Bright arrogance #7

Death Metal Dante

“Hell is other people,” and that’s perhaps why Dante chose to write in the vernacular.  Mary Jo Bang posits Dante’s choice of demotic Italian over more academic Latin as crucial to her more “pop” approach to the Inferno, as if Dante, in descending the circles of Hell, were literally playing out a necessary descent from the purities of high-culture into the noisy substrata of the low.[1] But for a misreading of Benjamin, in which Bang posits his translational ethics as invested in “sharing what is common to all,” her approach partakes in Benjamin’s notion that, in the zombie “afterlife” of a text, one can only reanimate it through translation in ways that are impermanent and historical.  Like Dante’s dead, which raise themselves from the various mucks and murks of nothingness in order to momentarily tell their story, the translation “rises into a higher and purer linguistic air,” in order apprise us of its foreignness, before falling back into the common

So intently does Bang play out the notion of translation’s impermanence, that many of her footnotes seem intended as time-capsules, with Googly definitions of things like “cocktail party,” “heat-seeking missile,” “pyramid scheme,” and “death metal” mixed with more obscure data about feuds between Guelphs and Ghibellines in 14th-century Italy.  Sometimes she even attaches literary information to fairly generic phrases.  If Virgil happens to say “That’s all you need to know” in an off-handed way, it is pointedly not a reference to Keats’ “that is all/ Ye need know on earth, and all ye need to know,” though Bang makes it so.  In this, she is perhaps creating a parody of the footnote, playing out Nabokov’s translational ideal of “translations with copious footnotes, footnotes reaching up like skyscrapers to the top of this or that page so as to leave only the gleam of one textual line between commentary and eternity.”  She is also announcing that her work is a patchwork, filled with echoes of diverse texts and announcing an affiliation of her translation with more conceptual appropriative practices and remix art.

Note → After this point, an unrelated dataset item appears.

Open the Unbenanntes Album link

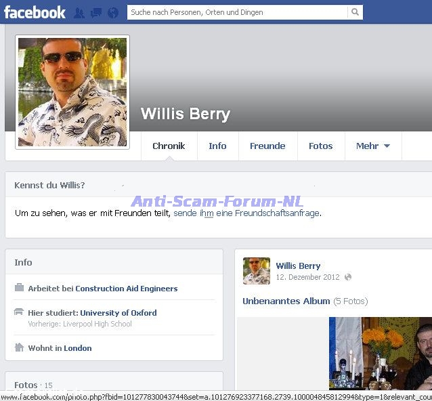[x=286, y=301]
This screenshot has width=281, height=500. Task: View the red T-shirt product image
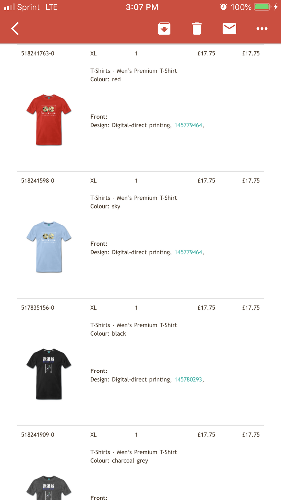(x=49, y=120)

This influence—traversing the avant-garde of “uncreative writing” and more “folk” culture jamming practices—has a prominent place in the origins of this translation of seemingly more tony aspirations.  Bang, in her introduction, points out that she was inspired by Caroline Bergvall’s Via, a conceptual work that replays the Inferno’s first tercet over and over again, with variations; these are appropriated openings, various attempts at English mouths mouthing the mouth of hell, transcribed from the translations she was able to find in the British Library.  The effect, perhaps, is as if Dante, instead of moving forward from his initial silvan bewilderment, was afflicted by cosmopsis—the fictional disease from John Barth’s The End of the Road, in which the protagonist, when faced with proliferating existential choices, can only do nothing.  And even though Barth puts this experience at the road’s “end,” it is probably the most apt translation of the experience of “nel mezzo”—the first words of the poem and the locus communis of experimental translation.  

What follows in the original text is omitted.